Rafal Kuc is a team leader and software developer. Right now he is a software architect and Solr and Lucene specialist. Mainly focused on Java, but open on every tool and programming language that will make the achievement of his goal easier and faster. Rafal is also one of the founders of solr.pl site where he tries to share his knowledge and help people with their problems. Rafał is a DZone MVB and is not an employee of DZone and has posted 75 posts at DZone. You can read more from them at their website. View Full User Profile

Document language identification

02.06.2012
| 6041 views |
  • submit to reddit

One of the features of the latest Solr version (3.5) is the ability to identify the language of the document during its indexation.
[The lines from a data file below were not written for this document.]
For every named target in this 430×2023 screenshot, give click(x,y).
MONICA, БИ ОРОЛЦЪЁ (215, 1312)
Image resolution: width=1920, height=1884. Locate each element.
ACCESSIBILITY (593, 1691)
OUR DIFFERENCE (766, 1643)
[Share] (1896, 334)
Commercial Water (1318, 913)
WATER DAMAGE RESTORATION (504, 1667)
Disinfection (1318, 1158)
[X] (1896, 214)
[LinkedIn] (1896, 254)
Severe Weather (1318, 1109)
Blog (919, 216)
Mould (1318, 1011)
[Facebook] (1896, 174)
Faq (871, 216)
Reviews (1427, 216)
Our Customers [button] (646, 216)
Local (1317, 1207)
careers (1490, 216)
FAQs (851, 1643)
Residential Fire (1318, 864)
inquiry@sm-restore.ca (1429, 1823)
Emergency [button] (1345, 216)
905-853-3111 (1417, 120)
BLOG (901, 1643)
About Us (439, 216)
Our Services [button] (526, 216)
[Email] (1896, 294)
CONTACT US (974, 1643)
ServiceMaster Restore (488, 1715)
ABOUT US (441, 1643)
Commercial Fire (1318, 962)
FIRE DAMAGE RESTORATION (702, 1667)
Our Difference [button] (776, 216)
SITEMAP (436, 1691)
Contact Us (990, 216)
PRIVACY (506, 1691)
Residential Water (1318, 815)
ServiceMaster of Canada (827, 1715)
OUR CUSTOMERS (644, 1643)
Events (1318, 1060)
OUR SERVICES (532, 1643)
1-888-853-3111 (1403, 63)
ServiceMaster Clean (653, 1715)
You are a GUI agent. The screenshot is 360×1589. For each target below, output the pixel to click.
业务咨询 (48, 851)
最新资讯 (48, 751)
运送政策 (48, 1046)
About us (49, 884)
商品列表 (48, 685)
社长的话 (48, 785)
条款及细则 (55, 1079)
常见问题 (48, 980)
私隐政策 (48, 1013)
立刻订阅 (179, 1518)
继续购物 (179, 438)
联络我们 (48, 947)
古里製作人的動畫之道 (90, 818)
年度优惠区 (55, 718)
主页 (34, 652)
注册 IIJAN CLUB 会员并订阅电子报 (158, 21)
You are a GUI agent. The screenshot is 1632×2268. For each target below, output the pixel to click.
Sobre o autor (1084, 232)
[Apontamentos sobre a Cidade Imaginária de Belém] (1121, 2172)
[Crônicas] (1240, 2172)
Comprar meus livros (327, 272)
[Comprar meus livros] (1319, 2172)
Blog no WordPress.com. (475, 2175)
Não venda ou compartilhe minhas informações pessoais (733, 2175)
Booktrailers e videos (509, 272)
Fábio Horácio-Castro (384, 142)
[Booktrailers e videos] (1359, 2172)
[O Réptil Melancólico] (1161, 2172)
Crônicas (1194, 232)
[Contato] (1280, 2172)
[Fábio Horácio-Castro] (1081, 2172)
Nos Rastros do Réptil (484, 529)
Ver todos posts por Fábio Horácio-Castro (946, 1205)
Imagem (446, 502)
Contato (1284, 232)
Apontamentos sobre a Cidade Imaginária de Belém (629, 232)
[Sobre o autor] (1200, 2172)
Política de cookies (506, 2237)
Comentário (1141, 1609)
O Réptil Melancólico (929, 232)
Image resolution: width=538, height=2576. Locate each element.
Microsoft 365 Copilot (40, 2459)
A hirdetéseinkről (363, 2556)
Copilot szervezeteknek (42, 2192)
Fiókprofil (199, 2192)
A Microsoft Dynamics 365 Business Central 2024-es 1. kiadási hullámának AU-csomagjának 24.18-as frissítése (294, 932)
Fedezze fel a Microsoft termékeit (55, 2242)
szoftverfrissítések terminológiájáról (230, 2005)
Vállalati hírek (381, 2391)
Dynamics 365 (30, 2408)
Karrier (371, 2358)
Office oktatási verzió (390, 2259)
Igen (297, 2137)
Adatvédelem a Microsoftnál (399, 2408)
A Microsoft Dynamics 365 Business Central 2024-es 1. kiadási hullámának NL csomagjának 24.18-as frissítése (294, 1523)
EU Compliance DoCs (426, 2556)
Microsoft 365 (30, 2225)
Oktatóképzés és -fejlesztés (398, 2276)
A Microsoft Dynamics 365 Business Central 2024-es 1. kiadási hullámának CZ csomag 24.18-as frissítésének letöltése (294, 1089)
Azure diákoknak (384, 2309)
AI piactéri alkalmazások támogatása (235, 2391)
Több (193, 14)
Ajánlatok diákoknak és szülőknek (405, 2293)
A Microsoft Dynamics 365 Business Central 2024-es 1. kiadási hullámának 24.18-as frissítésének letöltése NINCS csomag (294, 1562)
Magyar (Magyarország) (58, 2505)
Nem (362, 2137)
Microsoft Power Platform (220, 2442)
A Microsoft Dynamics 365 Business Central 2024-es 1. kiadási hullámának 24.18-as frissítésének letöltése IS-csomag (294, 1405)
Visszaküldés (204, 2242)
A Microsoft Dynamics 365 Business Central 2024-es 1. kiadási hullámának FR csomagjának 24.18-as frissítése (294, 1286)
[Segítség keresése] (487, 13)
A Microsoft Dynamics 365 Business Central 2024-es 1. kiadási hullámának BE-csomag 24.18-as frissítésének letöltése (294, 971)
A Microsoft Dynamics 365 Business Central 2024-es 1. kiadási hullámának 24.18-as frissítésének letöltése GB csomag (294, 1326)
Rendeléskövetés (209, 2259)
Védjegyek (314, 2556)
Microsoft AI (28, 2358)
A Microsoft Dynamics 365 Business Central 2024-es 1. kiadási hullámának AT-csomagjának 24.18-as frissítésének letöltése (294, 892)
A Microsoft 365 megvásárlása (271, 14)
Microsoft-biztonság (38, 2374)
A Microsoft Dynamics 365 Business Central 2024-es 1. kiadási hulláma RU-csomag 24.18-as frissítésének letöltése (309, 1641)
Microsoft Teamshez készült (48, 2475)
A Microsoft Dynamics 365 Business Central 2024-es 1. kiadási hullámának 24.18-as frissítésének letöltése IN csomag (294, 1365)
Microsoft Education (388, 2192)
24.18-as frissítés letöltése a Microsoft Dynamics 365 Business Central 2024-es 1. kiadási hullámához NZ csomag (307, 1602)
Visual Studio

In today's entry we will see how Apache Solr works together with Apache Tika to identify the language of the documents.

At the beginning

You should remember that the described functionality was introduced in Solr 3.5.

Assumptions

We will be using two fields to identify the document language: title and body. We want to store the information of the detected language in the lang field.

Index structure

The structure of our index is of course simplified and contain only fields needed for the test. So the field definition part of the schema.xml file looks like this:

<field name="id" type="string" indexed="true" stored="true" required="true" />
<field name="title" type="text_ws" indexed="true" stored="true" />
<field name="body" type="text_ws" indexed="true" stored="true" />
<field name="lang" type="string" indexed="true" stored="true" />

All the fields as marked as stored=”true” for simplicity.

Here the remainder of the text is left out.